Two Nevada state employees were fired Monday, and three others will receive lesser discipline, in the investigation of alleged cross-border dumping of mental patients, state officials announced Monday.
Nine employees were involved in improper discharge of patients over the past five years, officials said. In addition to those terminated or disciplined, four no longer are employed at the hospital.
Mary Woods, spokeswoman for the state’s Department of Health and Human Services, said she couldn’t say what positions the employees held, but medical staff include physicians, nurse practitioners and physician assistants.
Gov. Brian Sandoval announced the firings Monday, saying, “All individuals who violated release policies have been or will be disciplined. These disciplinary actions include terminations effective today.”
The action follows a state review of cases involving more than 1,500 patients who were released in the past five years from Rawson-Neal, the state psychiatric hospital run by Southern Nevada Adult Mental Health Services, and bused out of state.
Most of those releases followed the rules, the investigation by the state Department of Health and Human Services found, but “certain individuals” violated policy.
The governor also announced that the state has obtained proposals from national experts in mental health to help the state improve its practices.
According to the Department of Health and Human Services, in 1,473 cases in which patients received an out-of-state bus ticket, 10 were insufficiently documented, making it difficult to know whether staff had confirmed there was support — such as family, friends and housing — waiting at the patient’s destination.
Only one patient’s case can be classified as “patient dumping” because he had no one waiting for him after being discharged and transported out of state.
“This information indicates that more than 99 percent of the time staff followed the discharge policy and documentation was accurate and complete,” Woods said in a statement Monday.
Of the 10 patients, nine were admitted with substance abuse issues as their primary diagnosis and didn’t need inpatient hospital admission after discharge, Woods said.
During a five-year period, 31,043 people were admitted to the Rawson-Neal Psychiatric Observation Unit, according to Woods’ statement.

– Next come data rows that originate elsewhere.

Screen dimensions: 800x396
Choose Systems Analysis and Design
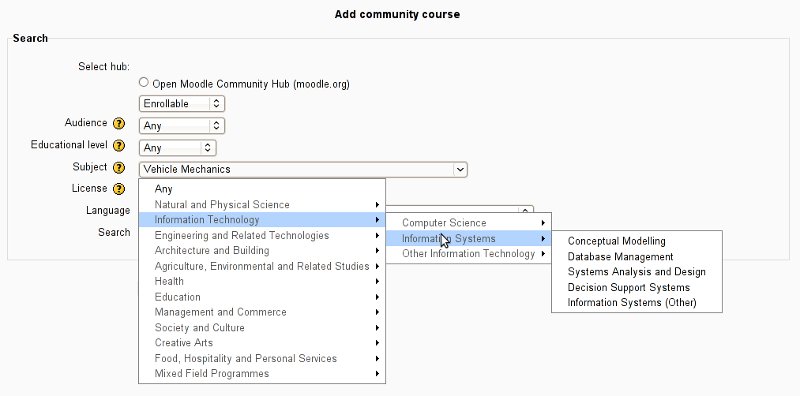637,272
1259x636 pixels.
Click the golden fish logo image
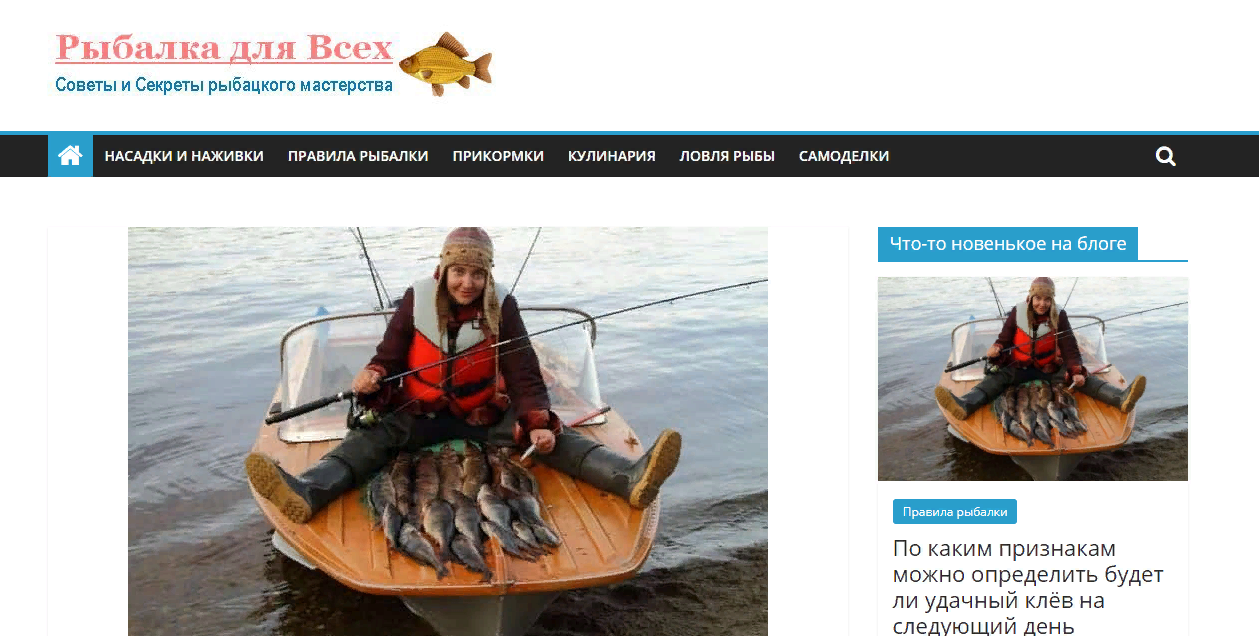tap(445, 64)
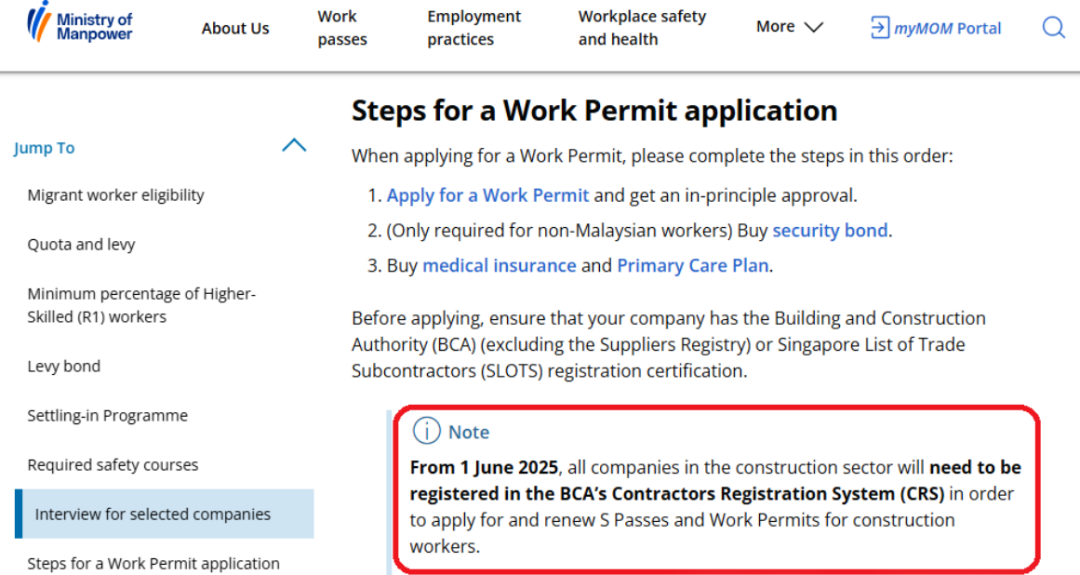Screen dimensions: 1080x575
Task: Click the Note info circle icon
Action: click(427, 431)

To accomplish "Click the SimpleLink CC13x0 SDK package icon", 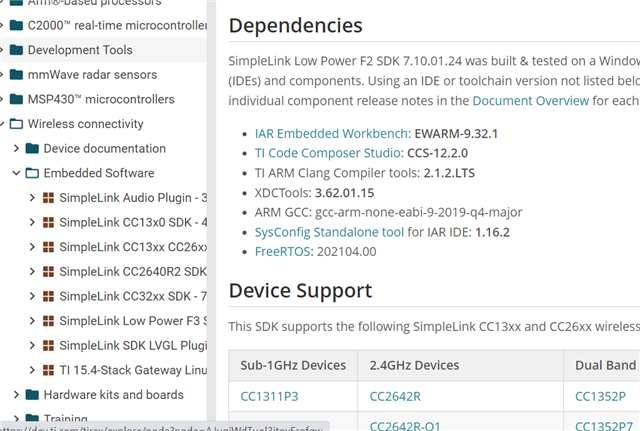I will click(47, 222).
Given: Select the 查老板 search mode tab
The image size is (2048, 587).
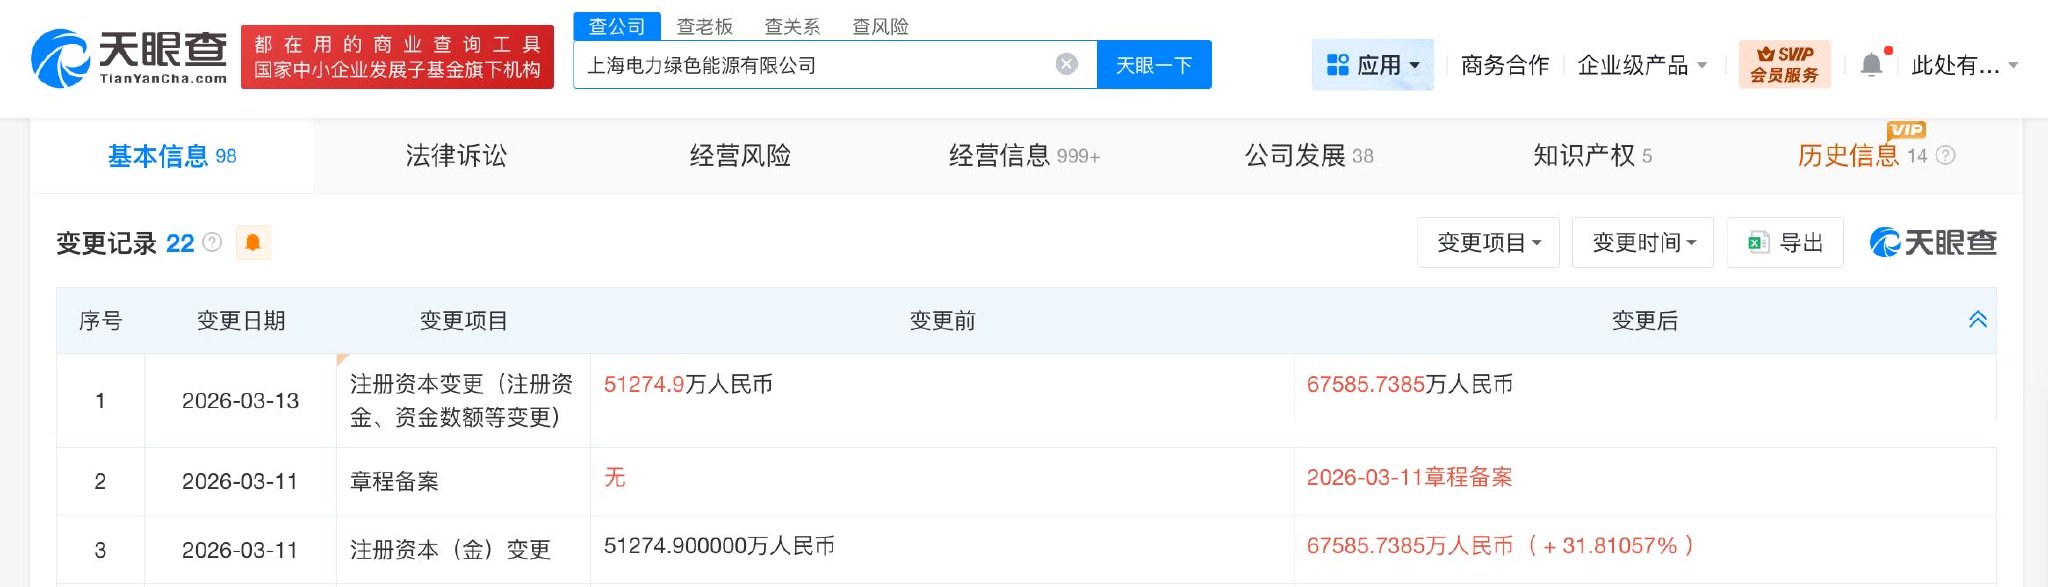Looking at the screenshot, I should (704, 26).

Of those patients, 92 percent were from Nevada.
Of the 31,043, officials initially identified 1,508 patients who had received an out-of-state bus ticket. After reviewing the cases with an out-of-state ticket, officials found some duplicates, and only 1,473 patients had received an out-of-state bus ticket, Woods said.
In each of the 1,473 cases, officials reviewed the patient’s diagnosis at the time of admission and discharge, and whether staff had followed policy for the patient to return to his or her community and whether the patient was released from the Psychiatric Observation Unit or from the hospital’s inpatient services, Woods said.

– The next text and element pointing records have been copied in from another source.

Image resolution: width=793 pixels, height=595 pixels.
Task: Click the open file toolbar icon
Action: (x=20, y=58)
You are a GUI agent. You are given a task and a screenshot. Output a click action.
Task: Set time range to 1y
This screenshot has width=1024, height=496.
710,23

The hospital received $3.8 million in federal funding during fiscal 2012. During the same year, it received $32.5 million from the state’s general fund.

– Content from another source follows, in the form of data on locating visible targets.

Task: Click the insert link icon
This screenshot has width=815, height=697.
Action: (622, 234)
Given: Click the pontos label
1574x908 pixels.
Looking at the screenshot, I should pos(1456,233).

Late last week, the hospital was given 10 days by the federal Centers for Medicare and Medicaid Services to correct “serious deficiencies” in its mental health discharge policies or face a loss of federal funding.
The warning from the federal centers came days after Sandoval announced a new discharge policy to have a second doctor review a patient’s discharge plan and have a chaperone travel with the patient out of state.
The hospital came under scrutiny after the Sacramento Bee in California reported that James F. Brown, who had been discharged from Rawson-Neal, was bused to Sacramento, where he had no family or support waiting for him.
The issue has become politicized, and on Monday the Nevada State Democratic Party released a statement saying that almost everything Sandoval’s administration has said about the issue has proven to be false, citing new allegations after the governor’s corrective action.
“Gov. Brian Sandoval has proven yet again that he cannot be trusted and Nevadans should be skeptical of anything he says on the scandal,” the statement said.
There are several investigations into the issue, including those launched by the Los Angeles and San Francisco city attorney’s offices.